**Estratto del documento:**
31/05/2020 - Domenica di Pentecoste Anno A
- don luigi
- 31 mag 2020
- Tempo di lettura: 9 min
At 2, 1-11; Sal 103/104; 1Cor 12, 3b-7.12-13; Gv 20, 19-23
Pentecoste: epifania dello Spirito nella Chiesa
Durante questo periodo pasquale e in particolare a partire dalla quinta domenica di Pasqua la Chiesa ci ha proposto una serie di brani biblici sullo Spirito Santo, come a prepararci all’Evento della Pentecoste. Su questa scia la liturgia di oggi si pone come una vera esplosione dello Spirito Santo, che si irraggia nella multiforme manifestazione dei suoi doni (cf. 1 Cor 12, 8-10), che contribuiscono a rivelare e ad incarnare nella Chiesa “l’ampiezza, la lunghezza, l’altezza e la profondità dell’amore di Cristo che sorpassa ogni conoscenza” (cf. Ef 3, 18-19).

**Dati disponibili:**
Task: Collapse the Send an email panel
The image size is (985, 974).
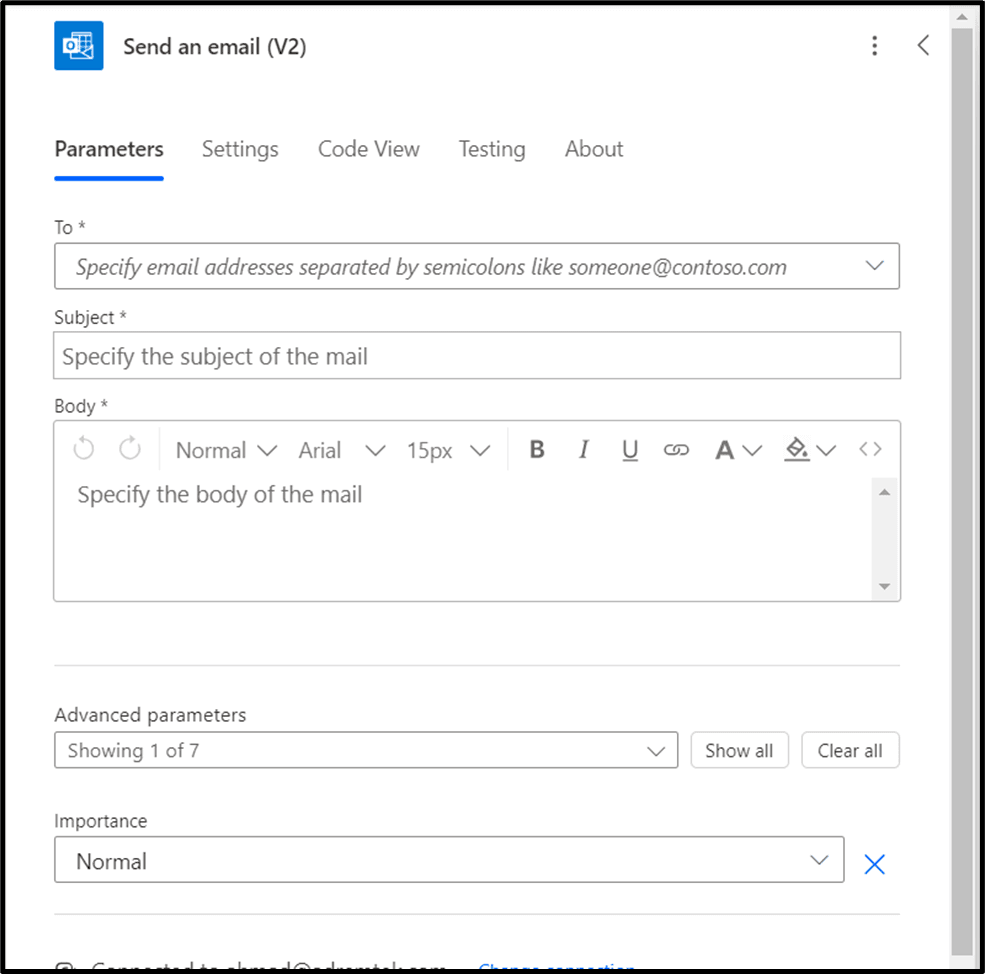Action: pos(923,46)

**Serie di compiti:**
a) Quali letture bibliche elenca il testo sulla Pentecoste nella riga che precede il titolo «Pentecoste: epifania dello Spirito nella Chiesa»?
b) Riassumi in forma più breve il paragrafo del testo sulla Pentecoste che comincia con «Durante questo periodo pasquale», conservandone i fatti principali.

**Risposte ai compiti:**
a) At 2, 1-11; Sal 103/104; 1Cor 12, 3b-7.12-13; Gv 20, 19-23

b) Nel tempo pasquale, soprattutto dalla quinta domenica di Pasqua, la Chiesa ha proposto brani biblici sullo Spirito Santo per preparare alla Pentecoste. La liturgia di oggi è una vera esplosione dello Spirito Santo, che si manifesta nei suoi molteplici doni (cf. 1 Cor 12, 8-10). Questi doni aiutano a rivelare e incarnare nella Chiesa l'ampiezza, la lunghezza, l'altezza e la profondità dell'amore di Cristo, che supera ogni conoscenza (cf. Ef 3, 18-19).